W starożytnej Japonii, dom był strzeżony przez skrzypienie deski lub „słowik podłoga”
Nie tak dawno temu moja dość zamożny sąsiad oczyszczony mieszkanie. Bugbears działał profesjonalnie - cicha, spokojna i entuzjastyczny. Zabrali wszystko na podłogę i ściany nie były przykręcone. W rezultacie, młoda damo, prowadzone przez gorzkie doświadczenie, postanowił umieścić alarm domu.
Mistrz przyszedł w garnitury i robotnicy zaczęli zapewniać bezpieczeństwo Pozłacane gniazda. Praca jako rodzaj spisku i zaczął do zapamiętania, tak szybko, jak strażnik domu.
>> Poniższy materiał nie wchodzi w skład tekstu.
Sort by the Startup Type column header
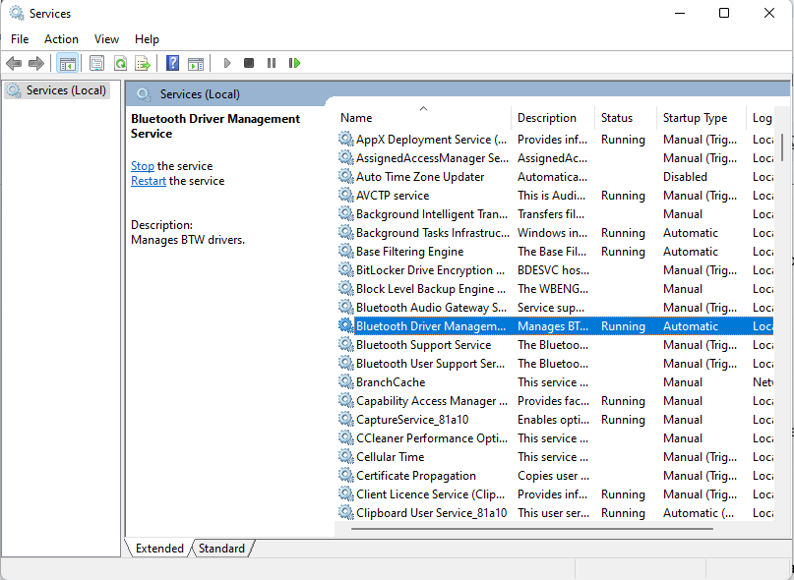This screenshot has width=794, height=580. tap(695, 118)
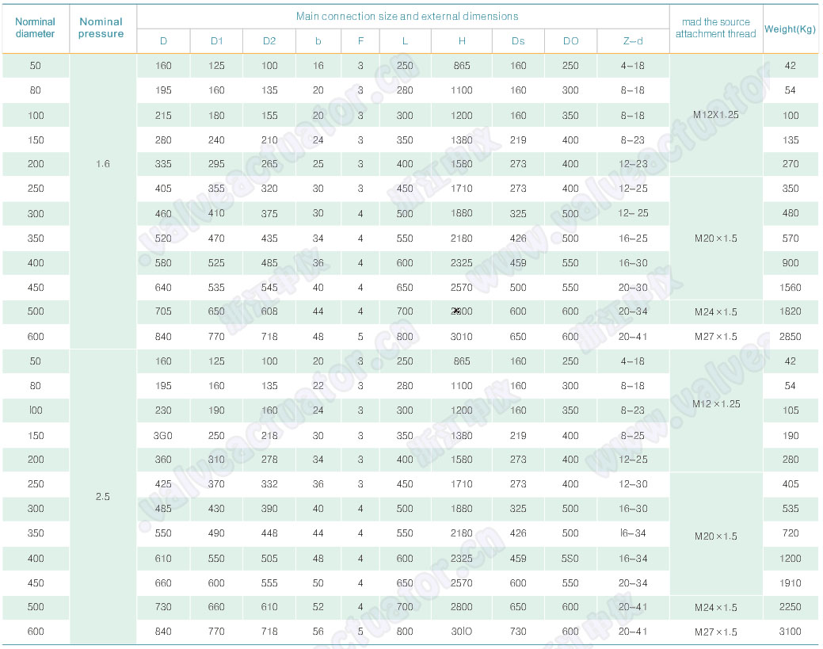Viewport: 823px width, 649px height.
Task: Select the Nominal pressure column header
Action: pos(101,28)
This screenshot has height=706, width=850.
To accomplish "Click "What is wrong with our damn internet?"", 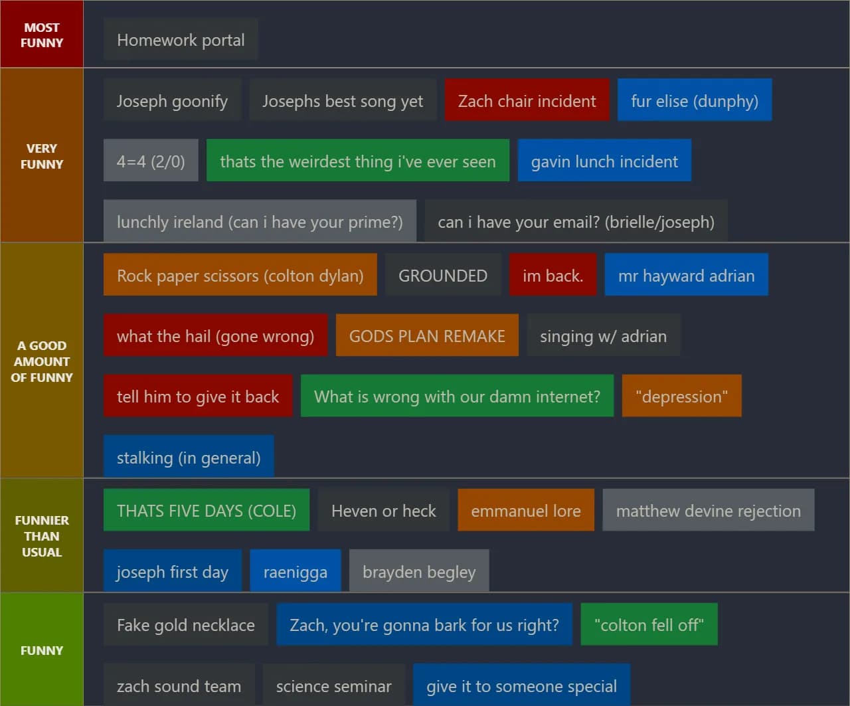I will point(457,396).
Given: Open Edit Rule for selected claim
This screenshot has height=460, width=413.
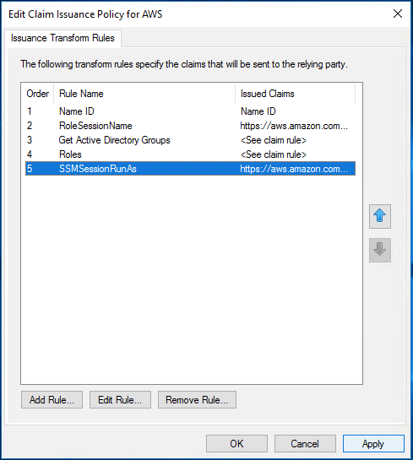Looking at the screenshot, I should pos(120,399).
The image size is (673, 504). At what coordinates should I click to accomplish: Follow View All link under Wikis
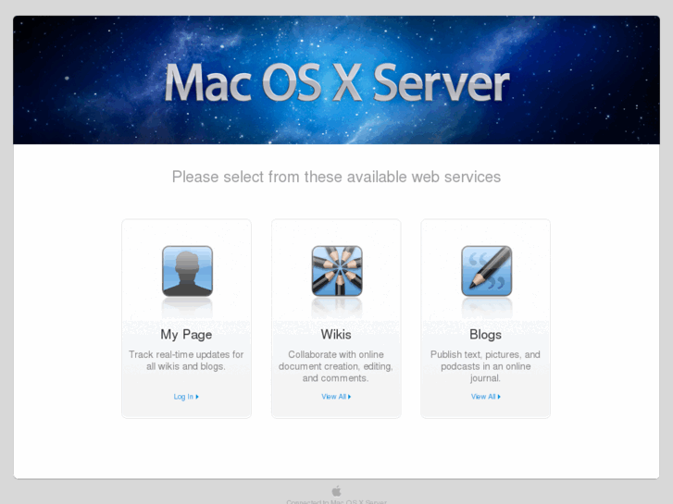(333, 397)
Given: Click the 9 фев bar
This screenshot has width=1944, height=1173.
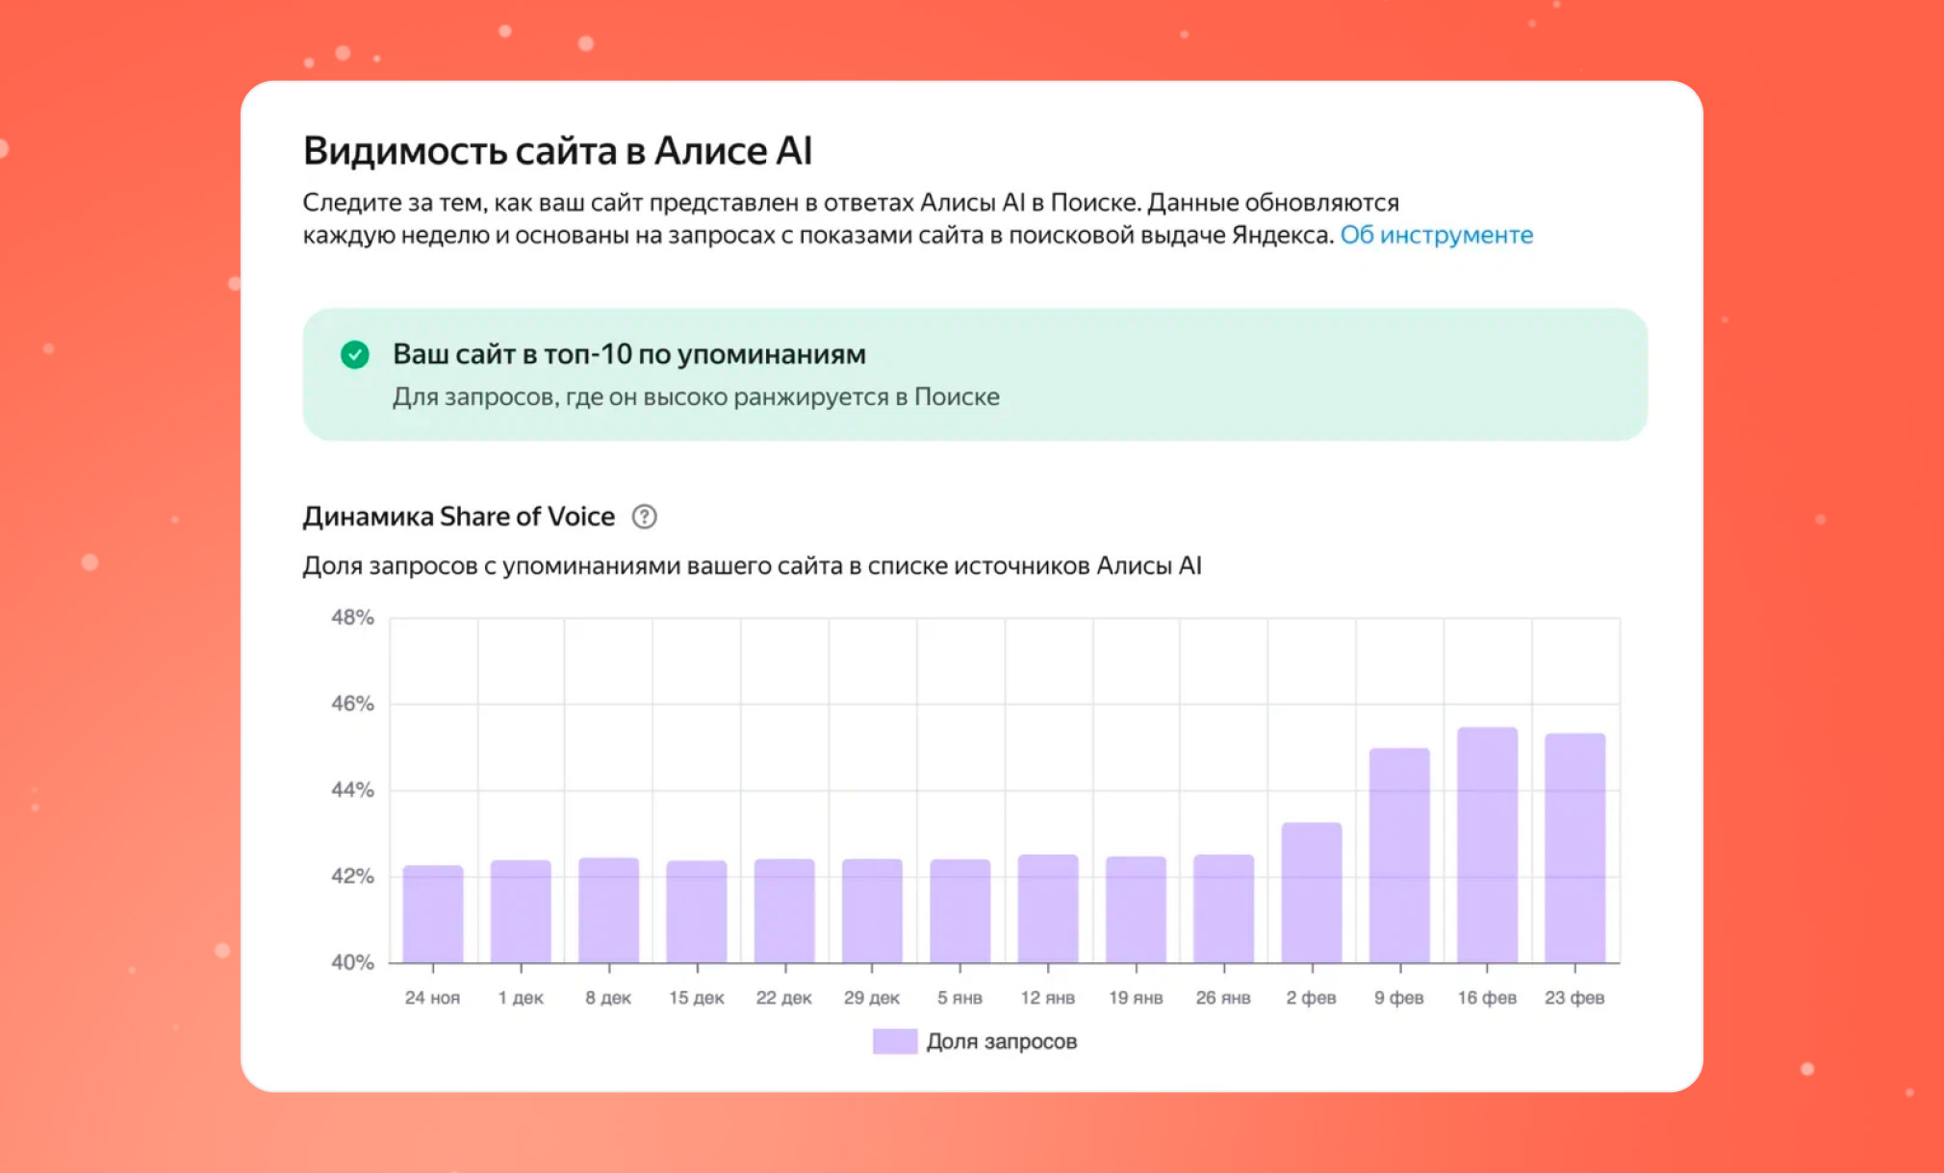Looking at the screenshot, I should (x=1399, y=855).
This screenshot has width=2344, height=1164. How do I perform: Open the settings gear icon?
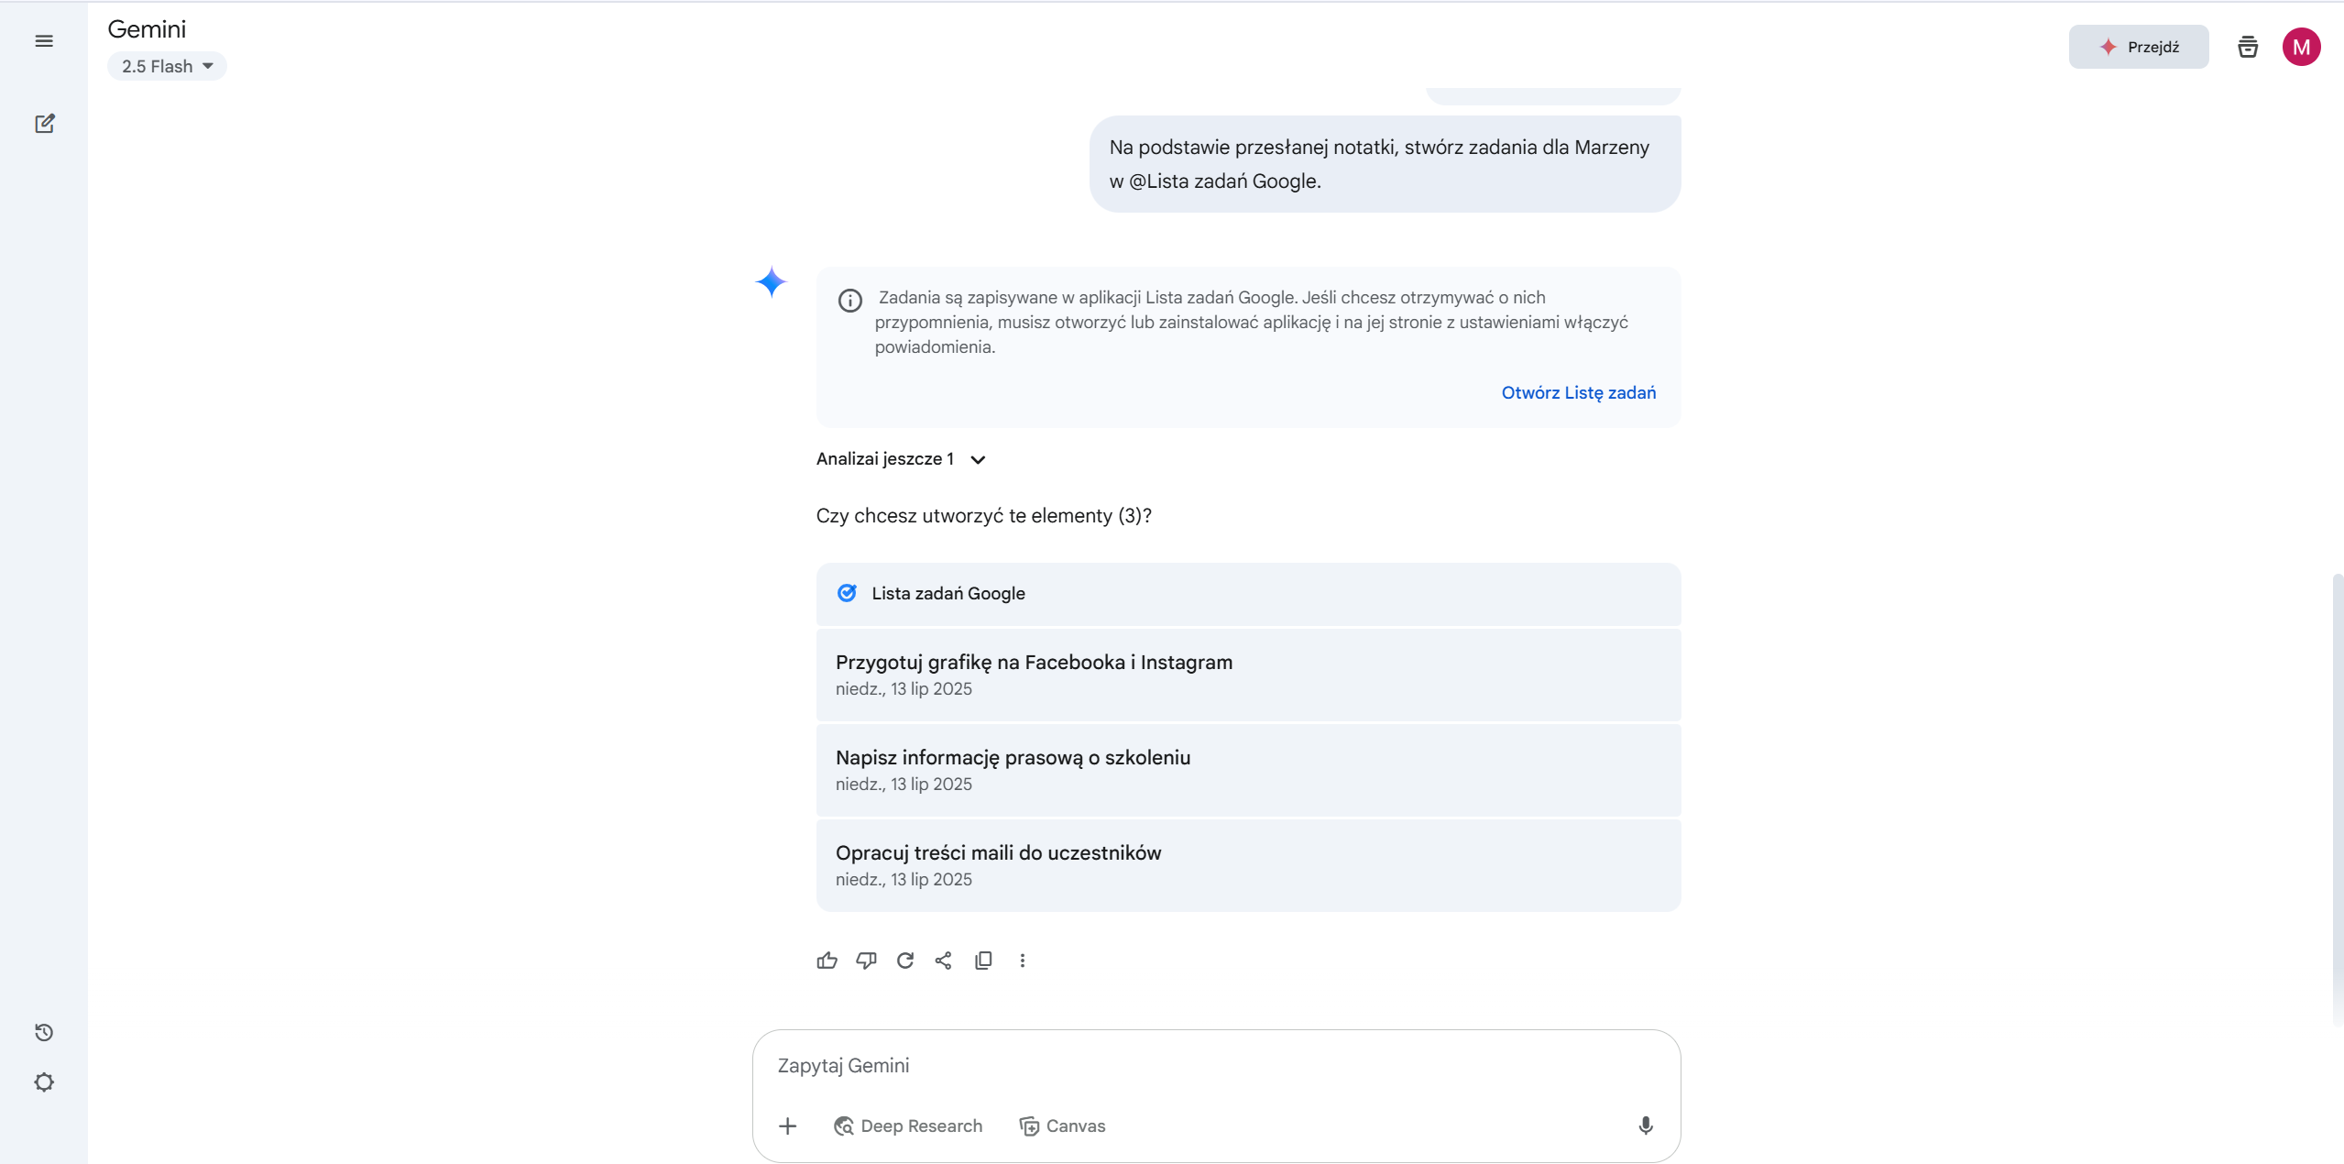click(x=44, y=1082)
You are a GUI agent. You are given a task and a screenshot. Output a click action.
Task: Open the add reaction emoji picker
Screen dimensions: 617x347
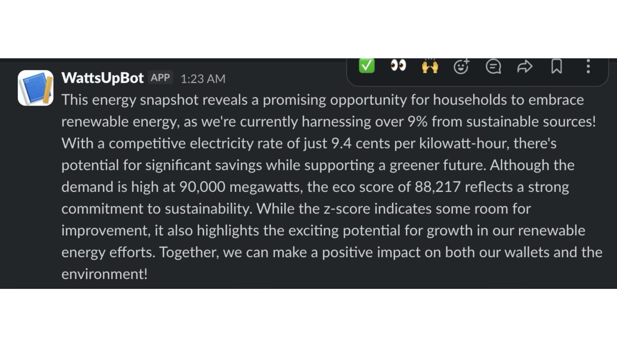[x=461, y=67]
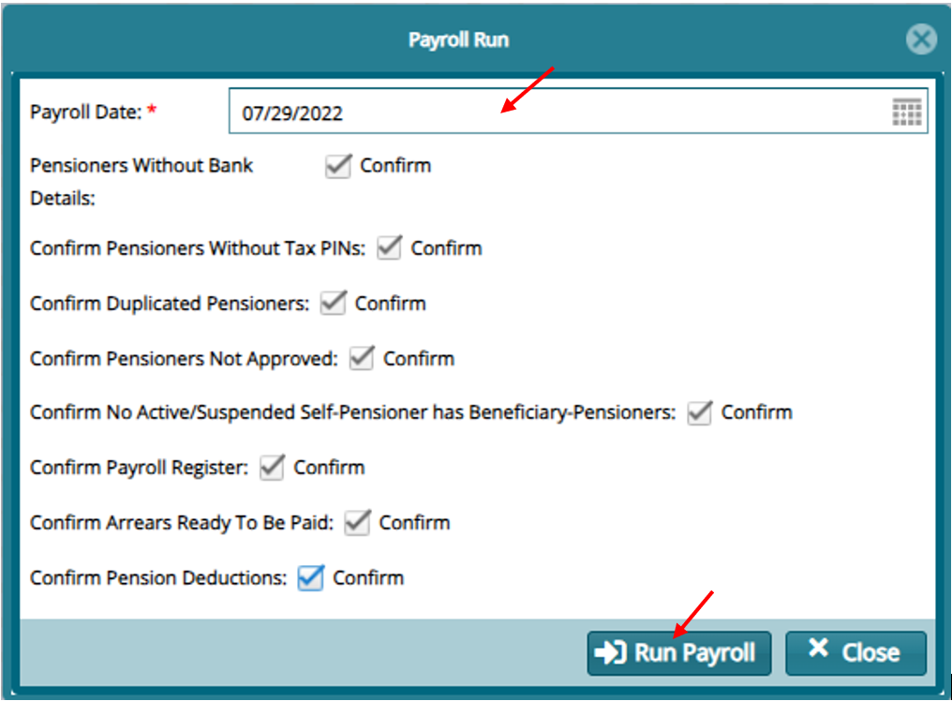Uncheck the Confirm Payroll Register checkbox
Viewport: 952px width, 701px height.
[272, 468]
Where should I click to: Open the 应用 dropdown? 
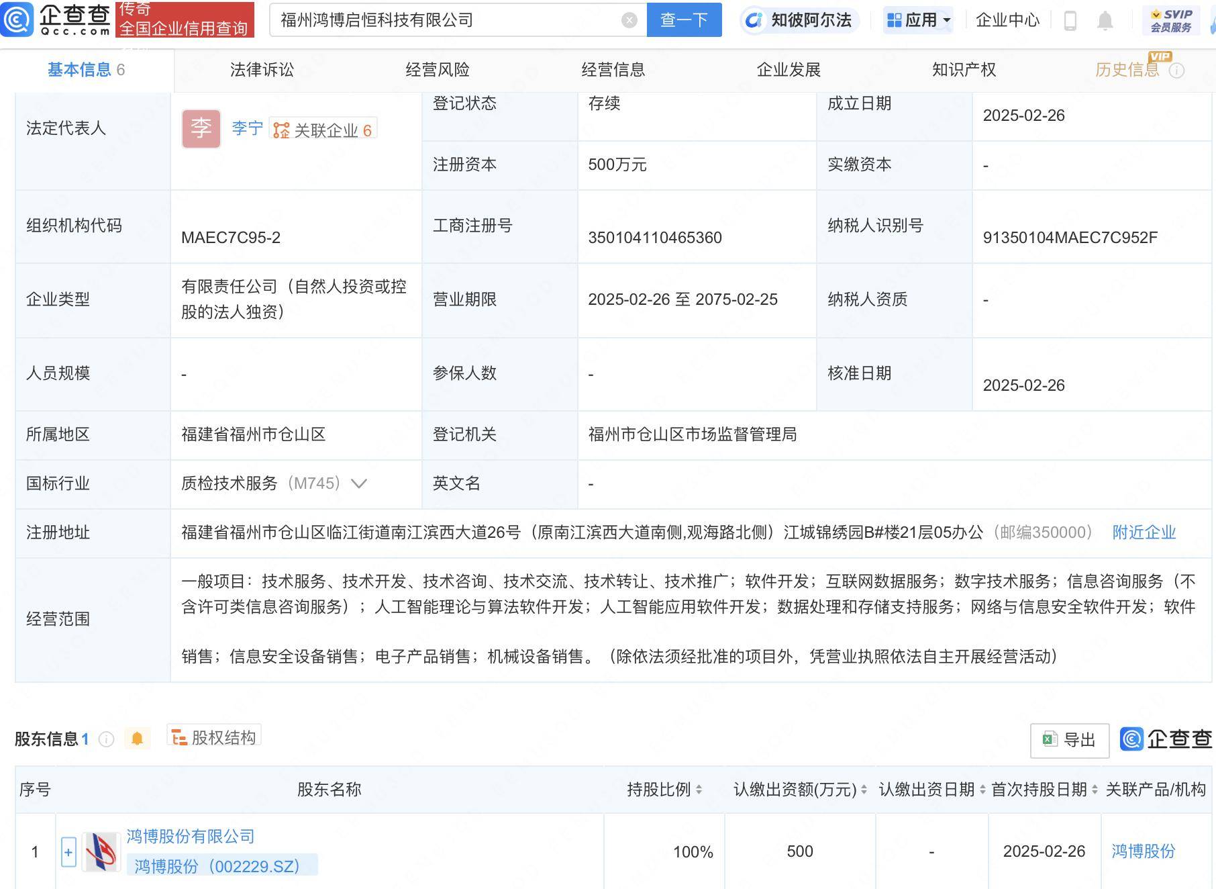point(917,19)
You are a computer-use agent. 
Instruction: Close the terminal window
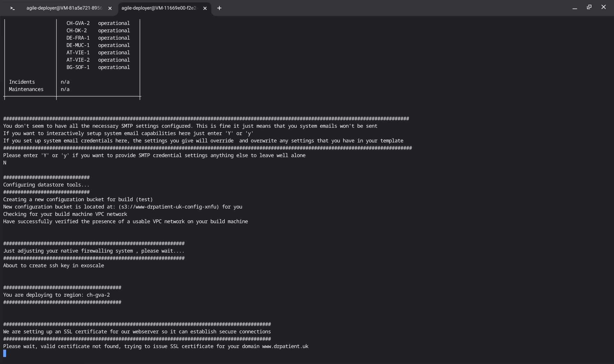603,7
W miejscowości, w tym celu mieć psa - szczeka i gryzie sygnalizacja w mieszkaniach - wycie i spać nie. W ZSRR, Stalin był niechęć do dywanów, omawiane jako opcja ubezpieczenia od złodziei. Ale zwracam się do mądrego człowieka, który pamiętał sposób przestarzały - skrzypiące podłogi.
Ale ta metoda nie jest to, że jego dziadek, on opiera drzewo genealogiczne z powrotem w średniowieczu. W Japonii, bogatych mają pochodzić z podłogi „MUSIC”, zwany słowik. Istotą wynalazku jest prosty - kroki złodziej stopę na deski, a to sprawia, gwizdek, jak śpiew ptaków. Sztuką jest, aby projekt, który chce być ciszej niż czarny charakter, przemieszczających się na palcach, tym głośniej zaśpiewa deski.
Uguisubari (słowik podłogowe) ma prostą strukturę: do belek wspierających płyty metalowe kolce są zamocowane wspornik 15 cm długości. Gdy naciśnie waga ludzkiego na deski, porusza wspornik w górę iw dół. Stwarza to tarcie pomiędzy nimi a kołków metalowych. Jest dźwięk przypominający śpiew słowik. Właściciele obudzić w szoku złodzieja, szczęśliwy policji jak kot w karnawale.
Chociaż te podłogi tylko w pałacu cesarza w Kioto oraz w rosyjskim zapleczu. Ale przyjął technikę trzeba brać - tanie i smaczne, a co najważniejsze - skuteczne. Podczas gdy złodziej będzie odtwarzać muzykę korytarzem, najbliższa strój policja będzie miał czas pojechać do przerwy.
p.s.:My HouseOn stara się dać Ci najważniejsze, przydatne, ciekawe informacje.subskrybowaćna kanale - jest jeszcze przed nami!